***** Selected text

# SAMMY



## mJZ (Dec 23, 2015)

When we got him 8 days ago...









A few days later...









Yesterday...


----------



## mJZ (Dec 23, 2015)

10 weeks old.


----------



## Workshop Sauri (Oct 6, 2015)

oh, so beautiful!


----------



## colliemerles (Nov 2, 2007)

very cute, lovely pictures


----------



## mJZ (Dec 23, 2015)

Thank you 

Over 12 weeks old now. A bit of rain did not ruin our day 

I'm still not sure what Sammy's coat will be. I prefer smooth or something between smooth and rough with fairly short hair, but Sammy's got some longer hair in places so difficult to tell. I don't want another Rough Collie


----------



## Muttly (Oct 1, 2014)

Oh he's a gorgeous little boy!!!


----------



## mJZ (Dec 23, 2015)

15 weeks old


----------



## Muttly (Oct 1, 2014)

Wow hasn't he changed in 3 weeks! His long legs, so cute!!


----------



## mJZ (Dec 23, 2015)

Yeah. I love comparing the photos from when he was 8 weeks old with the last one. So big difference.

And his weight almost tripled over those 7 weeks. When we got him he was skinny and underweight 2.4 kg. Now he weighs 6.6 kg!


----------



## patco (Apr 16, 2015)

It's so cute and adorable


----------



## FeelTheBern (Jan 13, 2016)

Adorable! Collies by far have the cutest puppies of all.


----------



## mJZ (Dec 23, 2015)

A bit of update.

Sammy when he was 4 months old.... I was very happy with his coat as it seemed more like smooth coat with the exception of his ears.. His ears were up as well..

**********
***** Data shown

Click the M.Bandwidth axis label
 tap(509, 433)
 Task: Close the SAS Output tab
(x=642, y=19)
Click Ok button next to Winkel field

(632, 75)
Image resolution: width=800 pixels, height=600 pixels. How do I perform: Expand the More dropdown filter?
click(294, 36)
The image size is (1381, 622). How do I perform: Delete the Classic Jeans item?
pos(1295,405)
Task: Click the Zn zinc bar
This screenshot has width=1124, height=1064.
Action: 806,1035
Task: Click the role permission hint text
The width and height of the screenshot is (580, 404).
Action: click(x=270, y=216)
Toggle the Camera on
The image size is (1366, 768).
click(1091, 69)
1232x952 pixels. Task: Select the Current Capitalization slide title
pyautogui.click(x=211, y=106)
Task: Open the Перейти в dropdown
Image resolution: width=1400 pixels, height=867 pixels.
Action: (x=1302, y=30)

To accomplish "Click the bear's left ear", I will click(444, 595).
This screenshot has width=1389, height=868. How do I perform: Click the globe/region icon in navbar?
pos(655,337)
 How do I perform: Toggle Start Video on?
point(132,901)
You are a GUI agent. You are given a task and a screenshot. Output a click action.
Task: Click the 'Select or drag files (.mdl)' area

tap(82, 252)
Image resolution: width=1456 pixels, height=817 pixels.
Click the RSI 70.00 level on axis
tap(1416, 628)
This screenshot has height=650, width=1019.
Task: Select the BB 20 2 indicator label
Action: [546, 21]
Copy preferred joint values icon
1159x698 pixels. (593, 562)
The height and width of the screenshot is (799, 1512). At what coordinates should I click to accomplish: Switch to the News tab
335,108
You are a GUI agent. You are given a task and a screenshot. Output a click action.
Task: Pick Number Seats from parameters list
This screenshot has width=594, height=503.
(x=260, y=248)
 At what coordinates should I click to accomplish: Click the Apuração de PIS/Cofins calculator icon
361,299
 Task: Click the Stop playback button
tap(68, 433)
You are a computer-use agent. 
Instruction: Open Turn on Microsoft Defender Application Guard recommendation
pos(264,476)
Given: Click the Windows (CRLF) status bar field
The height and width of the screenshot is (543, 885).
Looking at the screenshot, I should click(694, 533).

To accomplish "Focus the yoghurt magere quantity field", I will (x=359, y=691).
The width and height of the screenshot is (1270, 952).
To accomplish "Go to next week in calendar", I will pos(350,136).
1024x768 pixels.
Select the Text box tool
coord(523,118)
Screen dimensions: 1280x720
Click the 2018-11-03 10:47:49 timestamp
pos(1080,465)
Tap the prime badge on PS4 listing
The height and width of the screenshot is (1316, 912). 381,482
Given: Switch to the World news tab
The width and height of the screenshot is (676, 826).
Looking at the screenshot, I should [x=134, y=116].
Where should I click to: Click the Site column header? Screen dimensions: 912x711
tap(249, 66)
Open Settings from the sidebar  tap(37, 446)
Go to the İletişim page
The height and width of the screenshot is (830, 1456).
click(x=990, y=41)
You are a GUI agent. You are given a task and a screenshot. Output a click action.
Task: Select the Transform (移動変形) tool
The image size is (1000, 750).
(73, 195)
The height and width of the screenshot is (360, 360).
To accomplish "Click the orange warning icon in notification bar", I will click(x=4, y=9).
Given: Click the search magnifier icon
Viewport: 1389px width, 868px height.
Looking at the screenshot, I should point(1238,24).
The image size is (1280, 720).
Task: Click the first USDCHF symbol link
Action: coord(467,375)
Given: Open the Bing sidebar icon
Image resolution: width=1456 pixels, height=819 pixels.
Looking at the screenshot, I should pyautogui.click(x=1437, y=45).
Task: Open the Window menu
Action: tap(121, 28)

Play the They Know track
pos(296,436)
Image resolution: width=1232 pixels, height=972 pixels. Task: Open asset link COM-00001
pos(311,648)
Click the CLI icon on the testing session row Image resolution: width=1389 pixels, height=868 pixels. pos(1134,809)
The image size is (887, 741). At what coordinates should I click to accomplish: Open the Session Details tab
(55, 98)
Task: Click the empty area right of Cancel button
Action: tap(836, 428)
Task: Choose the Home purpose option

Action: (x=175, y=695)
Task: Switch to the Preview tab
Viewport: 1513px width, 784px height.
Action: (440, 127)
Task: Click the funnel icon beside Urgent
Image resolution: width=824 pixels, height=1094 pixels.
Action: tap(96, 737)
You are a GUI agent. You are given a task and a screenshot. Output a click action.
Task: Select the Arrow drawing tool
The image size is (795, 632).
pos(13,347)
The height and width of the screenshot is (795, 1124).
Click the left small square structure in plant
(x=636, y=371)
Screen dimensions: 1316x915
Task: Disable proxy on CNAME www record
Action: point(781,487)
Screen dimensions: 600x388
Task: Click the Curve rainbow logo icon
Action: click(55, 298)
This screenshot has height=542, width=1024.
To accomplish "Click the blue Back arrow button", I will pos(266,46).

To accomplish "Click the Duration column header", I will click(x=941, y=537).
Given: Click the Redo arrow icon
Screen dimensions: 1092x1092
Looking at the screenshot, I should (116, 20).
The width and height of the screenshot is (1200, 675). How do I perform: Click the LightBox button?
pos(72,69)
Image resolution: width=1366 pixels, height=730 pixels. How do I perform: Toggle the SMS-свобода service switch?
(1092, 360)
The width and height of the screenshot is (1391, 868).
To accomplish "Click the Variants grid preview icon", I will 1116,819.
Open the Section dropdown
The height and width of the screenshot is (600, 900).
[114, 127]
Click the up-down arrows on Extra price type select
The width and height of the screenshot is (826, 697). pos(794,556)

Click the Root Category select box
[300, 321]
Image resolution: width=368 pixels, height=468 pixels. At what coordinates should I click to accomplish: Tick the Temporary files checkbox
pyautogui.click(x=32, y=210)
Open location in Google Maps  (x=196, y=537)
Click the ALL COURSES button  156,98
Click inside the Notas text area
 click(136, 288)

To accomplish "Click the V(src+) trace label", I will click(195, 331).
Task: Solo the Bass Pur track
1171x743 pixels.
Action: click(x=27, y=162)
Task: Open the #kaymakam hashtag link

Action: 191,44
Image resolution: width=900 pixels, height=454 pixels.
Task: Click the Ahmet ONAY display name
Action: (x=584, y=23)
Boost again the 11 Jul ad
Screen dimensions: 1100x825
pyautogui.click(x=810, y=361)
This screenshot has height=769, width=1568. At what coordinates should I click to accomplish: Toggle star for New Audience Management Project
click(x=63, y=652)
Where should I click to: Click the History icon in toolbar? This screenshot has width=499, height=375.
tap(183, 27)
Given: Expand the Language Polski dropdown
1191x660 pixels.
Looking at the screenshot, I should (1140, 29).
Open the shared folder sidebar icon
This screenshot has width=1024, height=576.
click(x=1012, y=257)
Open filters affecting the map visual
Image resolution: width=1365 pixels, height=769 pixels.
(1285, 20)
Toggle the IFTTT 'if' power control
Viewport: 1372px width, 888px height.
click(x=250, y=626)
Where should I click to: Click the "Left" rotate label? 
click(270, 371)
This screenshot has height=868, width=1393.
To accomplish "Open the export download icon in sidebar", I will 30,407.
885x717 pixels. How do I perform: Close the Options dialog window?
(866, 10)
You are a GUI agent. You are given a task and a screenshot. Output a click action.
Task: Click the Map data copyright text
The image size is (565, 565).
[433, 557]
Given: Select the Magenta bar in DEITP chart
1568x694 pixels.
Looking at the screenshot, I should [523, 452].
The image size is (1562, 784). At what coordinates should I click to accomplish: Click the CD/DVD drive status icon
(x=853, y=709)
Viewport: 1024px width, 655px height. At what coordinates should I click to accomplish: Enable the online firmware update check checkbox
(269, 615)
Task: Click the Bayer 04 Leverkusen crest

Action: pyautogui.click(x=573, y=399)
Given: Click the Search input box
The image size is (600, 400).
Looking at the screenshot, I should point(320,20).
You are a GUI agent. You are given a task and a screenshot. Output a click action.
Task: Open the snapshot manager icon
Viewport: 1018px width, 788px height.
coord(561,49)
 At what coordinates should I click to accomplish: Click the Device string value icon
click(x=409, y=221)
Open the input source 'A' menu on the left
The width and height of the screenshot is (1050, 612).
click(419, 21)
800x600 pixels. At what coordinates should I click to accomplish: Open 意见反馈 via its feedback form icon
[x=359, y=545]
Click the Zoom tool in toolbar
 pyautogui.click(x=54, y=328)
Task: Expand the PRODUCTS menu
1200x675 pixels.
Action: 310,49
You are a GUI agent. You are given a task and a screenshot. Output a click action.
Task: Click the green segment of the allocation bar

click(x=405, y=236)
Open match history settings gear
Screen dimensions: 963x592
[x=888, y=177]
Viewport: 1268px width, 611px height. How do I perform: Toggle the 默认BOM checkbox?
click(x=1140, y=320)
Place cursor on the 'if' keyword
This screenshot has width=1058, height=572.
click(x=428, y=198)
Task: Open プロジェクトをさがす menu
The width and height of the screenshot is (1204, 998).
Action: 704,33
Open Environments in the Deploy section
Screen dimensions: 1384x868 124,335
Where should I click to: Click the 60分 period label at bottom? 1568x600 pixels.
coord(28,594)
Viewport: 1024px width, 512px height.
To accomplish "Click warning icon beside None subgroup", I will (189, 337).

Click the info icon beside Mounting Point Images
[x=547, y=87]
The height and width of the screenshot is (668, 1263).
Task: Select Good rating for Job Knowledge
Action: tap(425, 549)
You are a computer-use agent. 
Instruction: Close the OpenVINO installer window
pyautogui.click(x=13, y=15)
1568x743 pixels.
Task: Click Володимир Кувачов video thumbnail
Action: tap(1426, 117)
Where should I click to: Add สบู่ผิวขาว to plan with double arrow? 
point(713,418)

**********

Task set
(A) Do these statements agree with the forum thread about Sammy? Answer yes or no for each, and quote the words from the thread that decide it. (i) Sammy weighed 2.4 kg when he was first brought home. (ii) The poster would like another Rough Collie. (iii) At 4 months old, Sammy's ears were down.
(B) Rename "Task" to "Goal" in the entries, from the start of the entries up to and including the line with "will click(444, 595).", leaving everything else unchanged. Give only those lines.

Per-task outputs
(A)
(i) Yes: "When we got him he was skinny and underweight 2.4 kg."
(ii) No: "I don't want another Rough Collie"
(iii) No: "His ears were up as well.."

(B)
Click the M.Bandwidth axis label
 tap(509, 433)
 Goal: Close the SAS Output tab
(x=642, y=19)
Click Ok button next to Winkel field

(632, 75)
Image resolution: width=800 pixels, height=600 pixels. How do I perform: Expand the More dropdown filter?
click(294, 36)
The image size is (1381, 622). How do I perform: Delete the Classic Jeans item?
pos(1295,405)
Goal: Click the Zn zinc bar
This screenshot has width=1124, height=1064.
Action: 806,1035
Goal: Click the role permission hint text
The width and height of the screenshot is (580, 404).
Action: click(x=270, y=216)
Toggle the Camera on
The image size is (1366, 768).
click(1091, 69)
1232x952 pixels. Goal: Select the Current Capitalization slide title
pyautogui.click(x=211, y=106)
Goal: Open the Перейти в dropdown
Image resolution: width=1400 pixels, height=867 pixels.
Action: (x=1302, y=30)

To accomplish "Click the bear's left ear", I will click(444, 595).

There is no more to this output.